“Hades, Argentina”

Daniel Loedel, an American book editor, takes readers back to that dark time in the 1970s when Argentina was indeed hell. Both for the innocents living under the country’s dictatorship who were routinely kidnapped, tortured and murdered (the “disappeared”), and for their families who had to carry on without knowing their loved one’s fate.

In 1976, Tomás Orilla was a medical student and spy for the resistance. Facing an almost certain death, he was smuggled out of Argentina by his mentor, the Colonel, an operative for the state.

“Hades, Argentina” by

Daniel Loedel

Fiction / Riverhead Books

Fast forward 10 years, and he’s Thomas Shore, a translator in New York City who is haunted by his past. Stuck in a should-I, should-I-not-divorce-my-wife? marriage, Thomas is relieved when he is summoned to Buenos Aires by his mother’s old friend, Pichuca, who is dying. It’s a chance for him to get away and sort things out. But the real reason is Isabel, Pichuca’s daughter, his love of years ago. Still smitten, and guilt-ridden (more about that later), maybe he can see her again.

She has grown very thin, his Isabel. “The skinniness of her limbs,” throws him off. “She seemed so small suddenly.” His spirited, fiery Isabel is dead. Tomás has made love to a ghost.

Confused? So was I. And disoriented, till pages on I discovered I had been caught in Tomás’ haunting dream – self-torture might be a better word – where time and consciousness shift, images blur then clarify.

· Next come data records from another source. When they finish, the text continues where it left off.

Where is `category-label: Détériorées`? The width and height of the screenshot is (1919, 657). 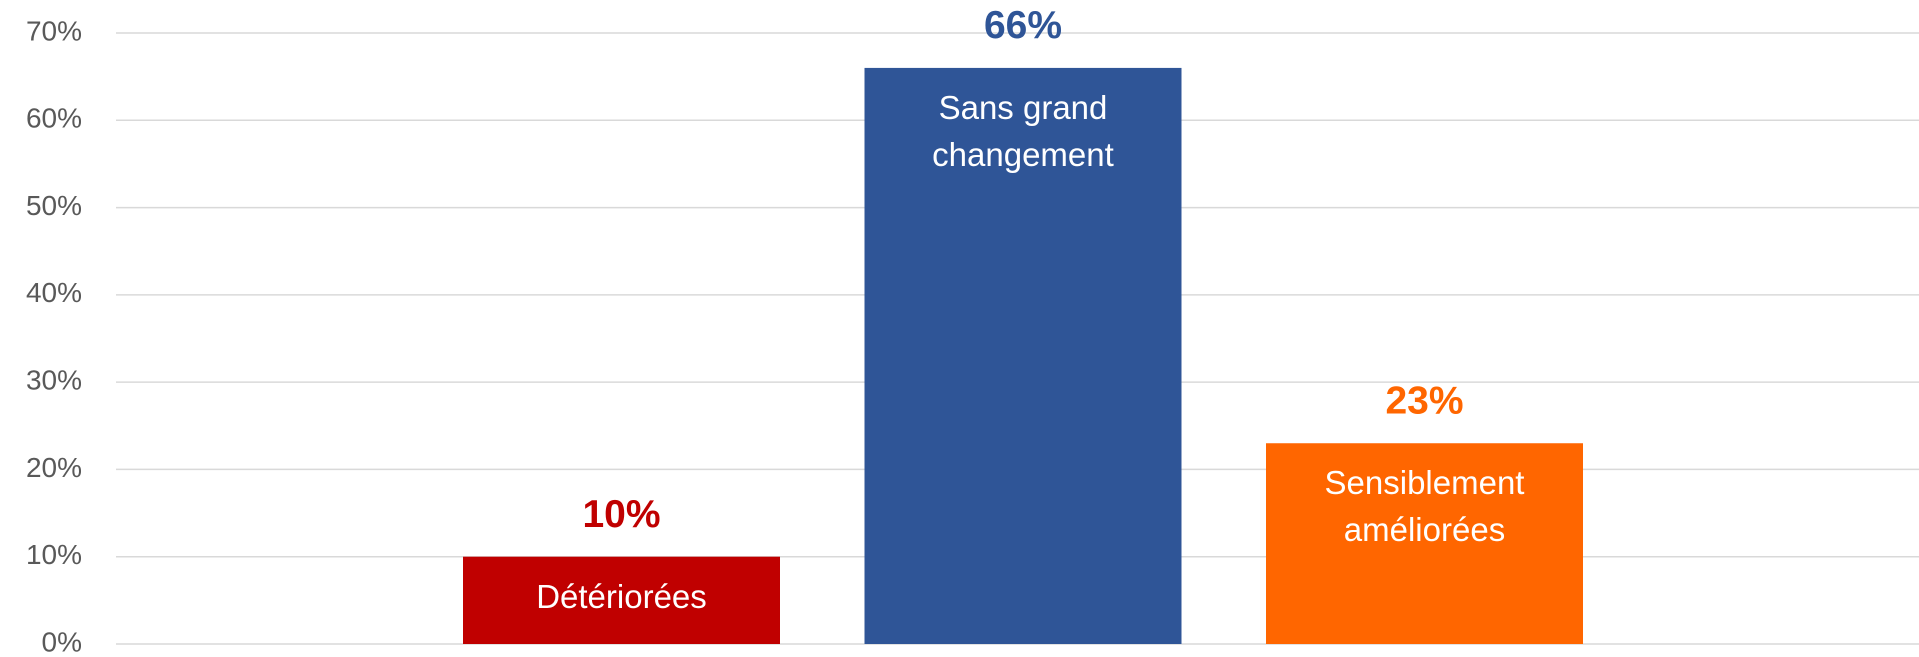 category-label: Détériorées is located at coordinates (622, 596).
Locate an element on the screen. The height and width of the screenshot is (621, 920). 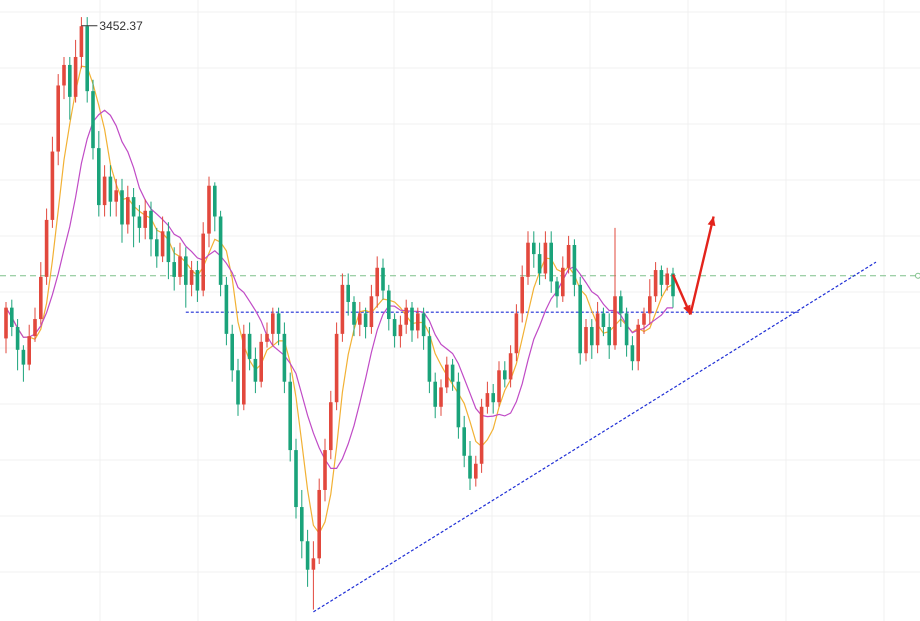
reference-line-marker is located at coordinates (918, 276).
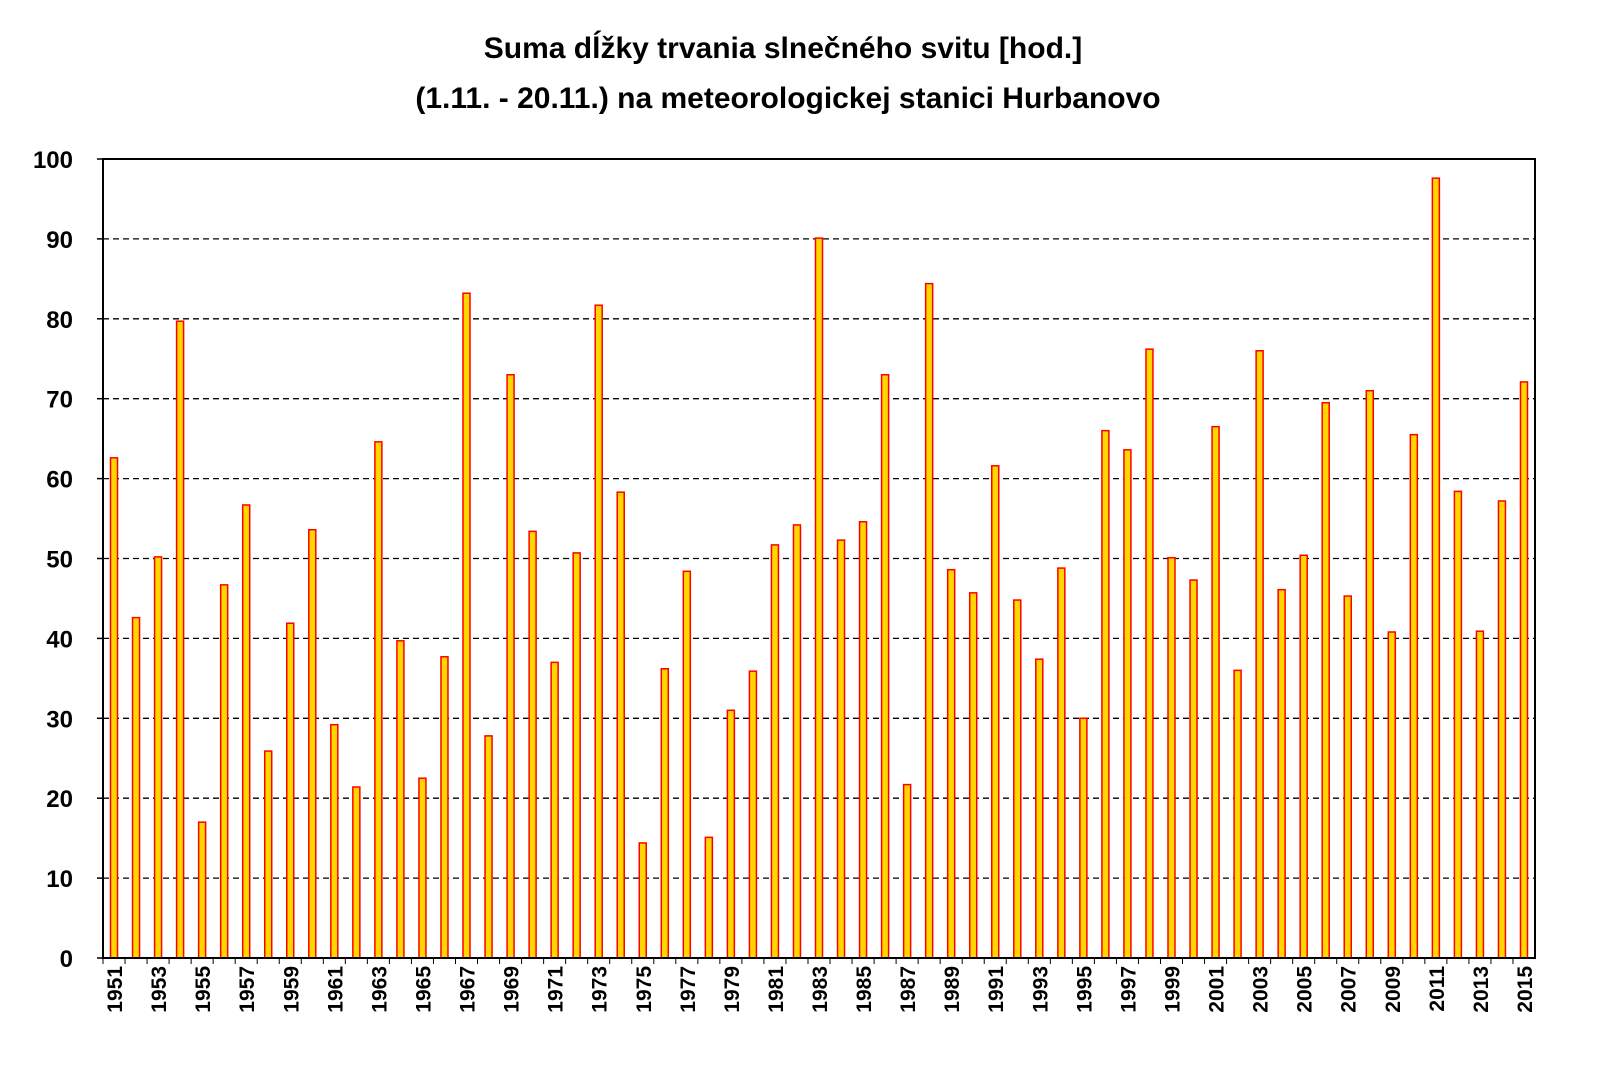 Image resolution: width=1600 pixels, height=1084 pixels. What do you see at coordinates (68, 560) in the screenshot?
I see `y-axis: 0 10 20 30 40 50 60 70 80 90 100` at bounding box center [68, 560].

That’s Loedel’s magic realism pulling readers into, then yanking them out of real time. One minute Tomás is in his hotel room, the next, he’s a medical student in the underbelly of Argentina, where “the sky has the slippery iridescence of fish scales.” Or as the Colonel, himself now a ghost, puts it: “The border, it’s very real. But it’s thin, porous in a way. There are more ways to cross it than you think.”

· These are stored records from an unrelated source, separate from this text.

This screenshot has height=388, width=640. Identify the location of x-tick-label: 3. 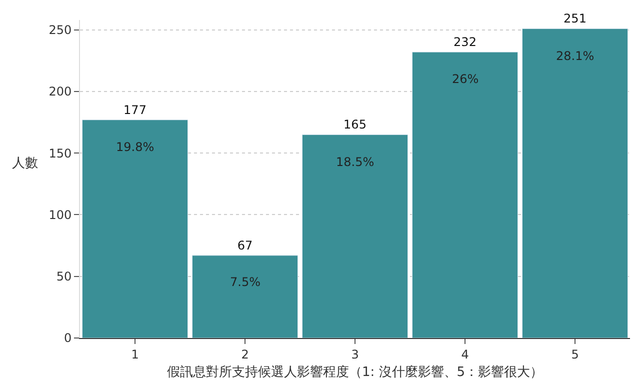
(355, 354).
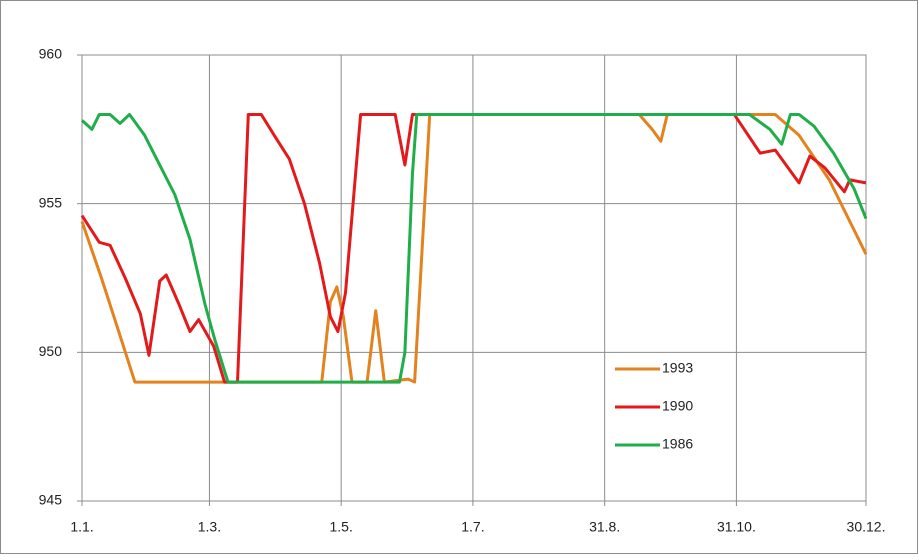 The width and height of the screenshot is (919, 560). What do you see at coordinates (82, 527) in the screenshot?
I see `x-tick-label: 1.1.` at bounding box center [82, 527].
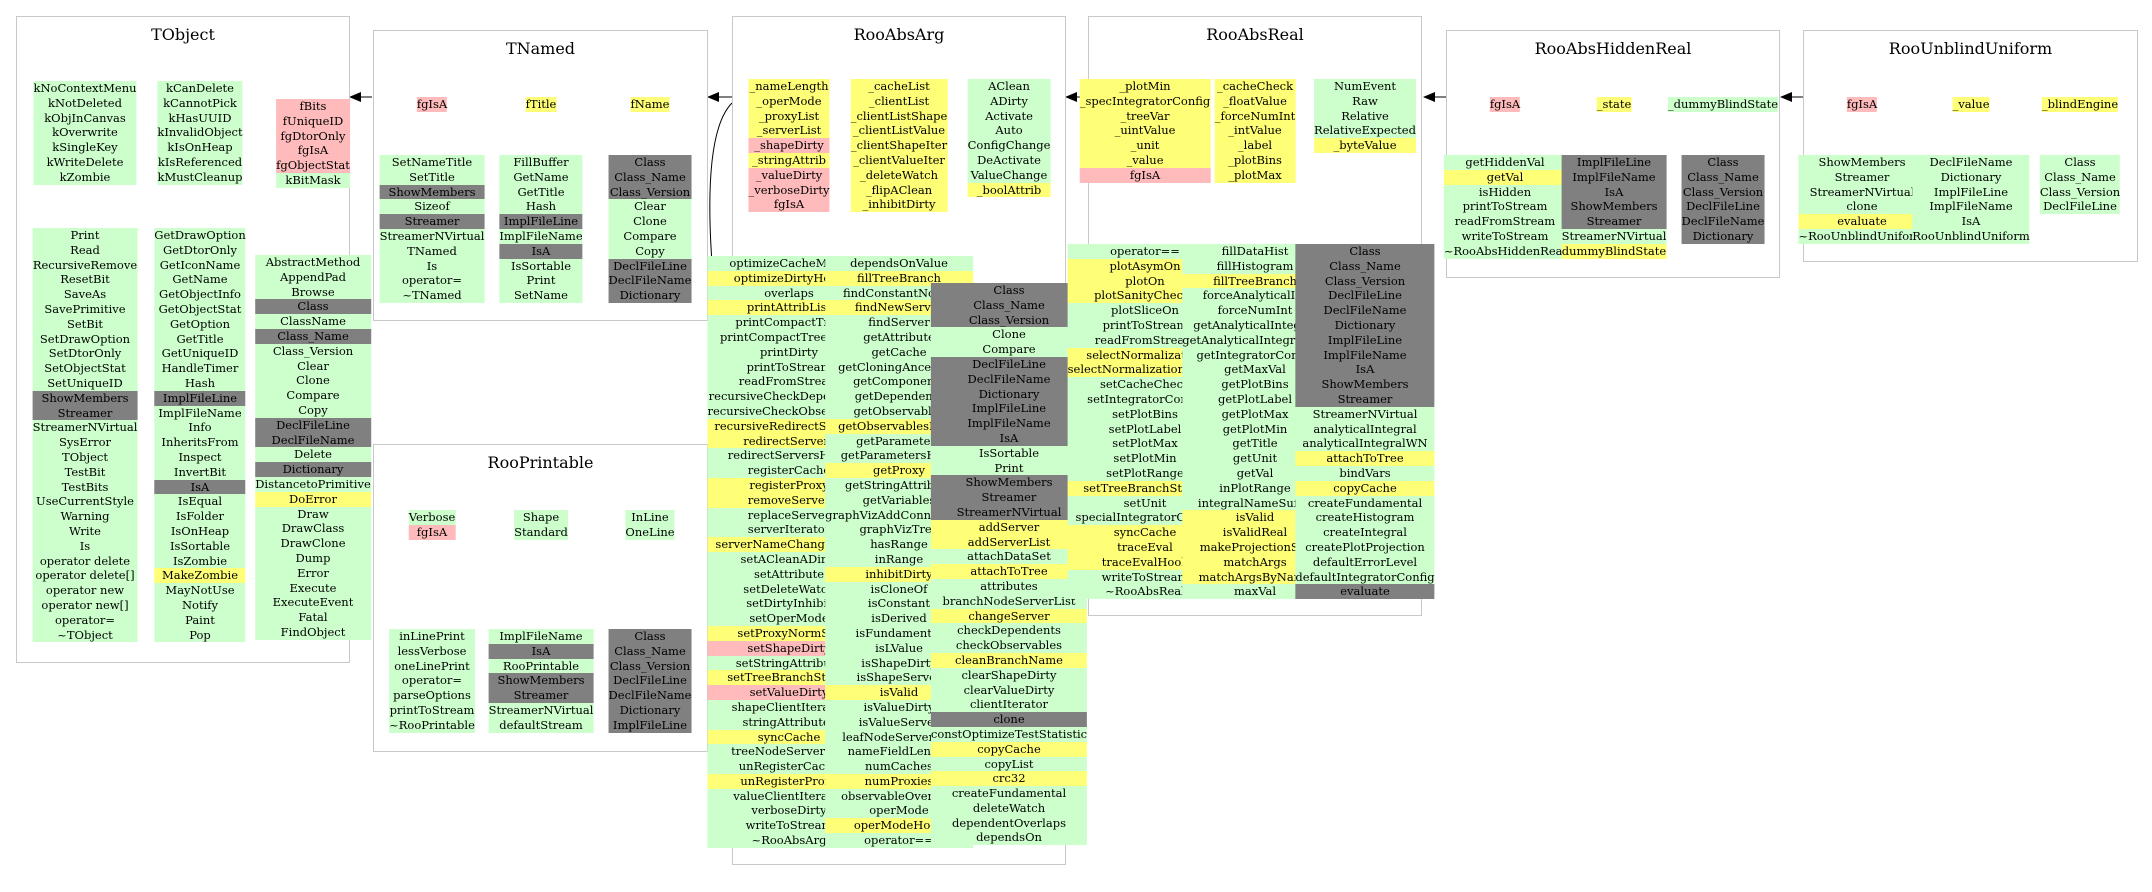 This screenshot has height=892, width=2152. What do you see at coordinates (200, 294) in the screenshot?
I see `class-member: GetObjectInfo` at bounding box center [200, 294].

Both mentor and tormentor, the Colonel takes Tomás “down memory lane,” to a crypt under an old illegal detention center. The locus of Tomás’s private hell from which he craves redemption.

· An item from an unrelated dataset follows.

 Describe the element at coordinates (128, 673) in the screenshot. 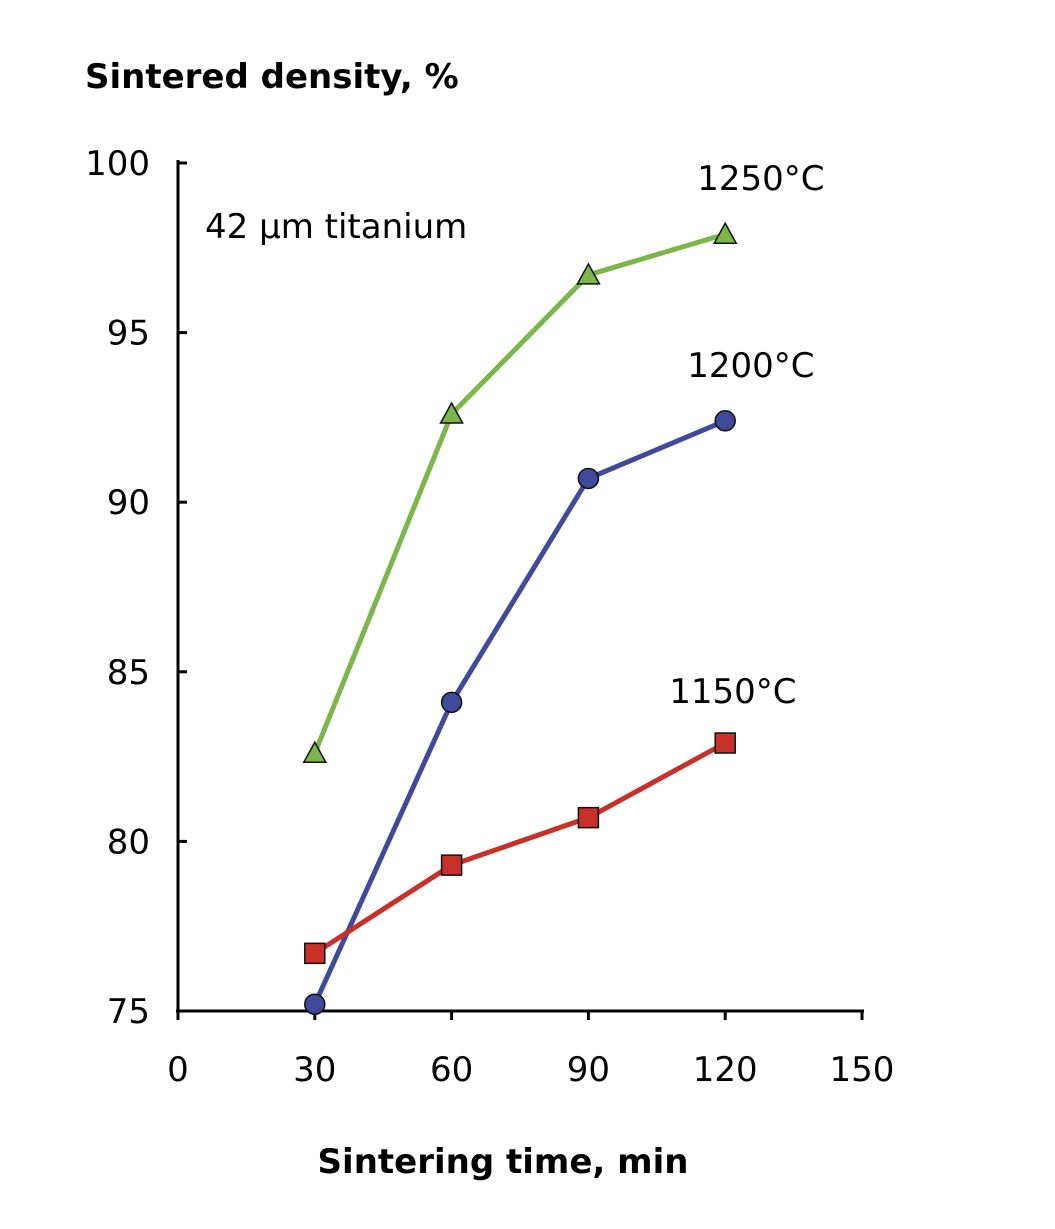

I see `y-tick-label: 85` at that location.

The narrative voice is polished, the drama paced just so. This book does not read like a first novel.

“The train pulled into the station at Constitución, and we got off with the rest of the crowd … The buzz of activity grew as we reached the main hall, then became a throb, the tall, arched ceiling amplifying the sound … military figures and men carrying crosses, haloed women … ‘I don’t recognize those,’ I said to the Colonel, still gaping upward as bustling apparitions brushed by me. ‘I’m sure there will be much you don’t recognize here at first,’ the Colonel said. ‘But don’t worry. This place, it recognizes you.’”

Enamored with Isabel’s spirit, “powerless before her, a toy in her grasp,” Tomás becomes a spy for the Monteneros. He will report what he sees and hears to Isabel, and the names of the people taken. When he finds himself in the torture room using a defibrillator to resuscitate a hostage for more torture, he questions himself. Whom is he helping? Whom is he saving? “And yet. And yet and yet and yet,” he thinks. Can he abandon the work? Not when Isabel tells him it’s not about him, it’s about “war.” But it wears on him, and one day he plans the escape of two prisoners. He is found out.

Now the gag is in his mouth. The hood over his head. “The unwrapping of a cord, the methodical adjustment of the rheostat … 14,000 volts was what they settled on. The low, droning thrum of the picana gliding ever nearer…”

The torture scenes were a challenge for me to read but necessary to review the book, as I imagine it was a challenge for Loedel to document the regime that dropped live victims from airborne planes “into the depths of the Río de la Plata. One at a time they fell … like fat drops of rain.”

Tomás survives his physical torture, but he is hollowed out from guilt and regret. Could he have done more to save Isabel? What would the more have been? Sacrifice his own life then? She would have been killed anyway. Maybe she was dead already? he reasoned – still reasons. Tomás asks unanswerable questions. The questions we all ask when we want to go back and change the unchangeable.

Loedel’s novel is a personal one. His half-sister Isabel Maiztegui, a Montonera (resistance fighter), was murdered by the Argentine dictatorship in 1978 when she was 22. It wasn’t until four decades later that her remains were delivered to him for interment. He notes that the book, dedicated to Isabel, “could not have been written without her sacrifice.”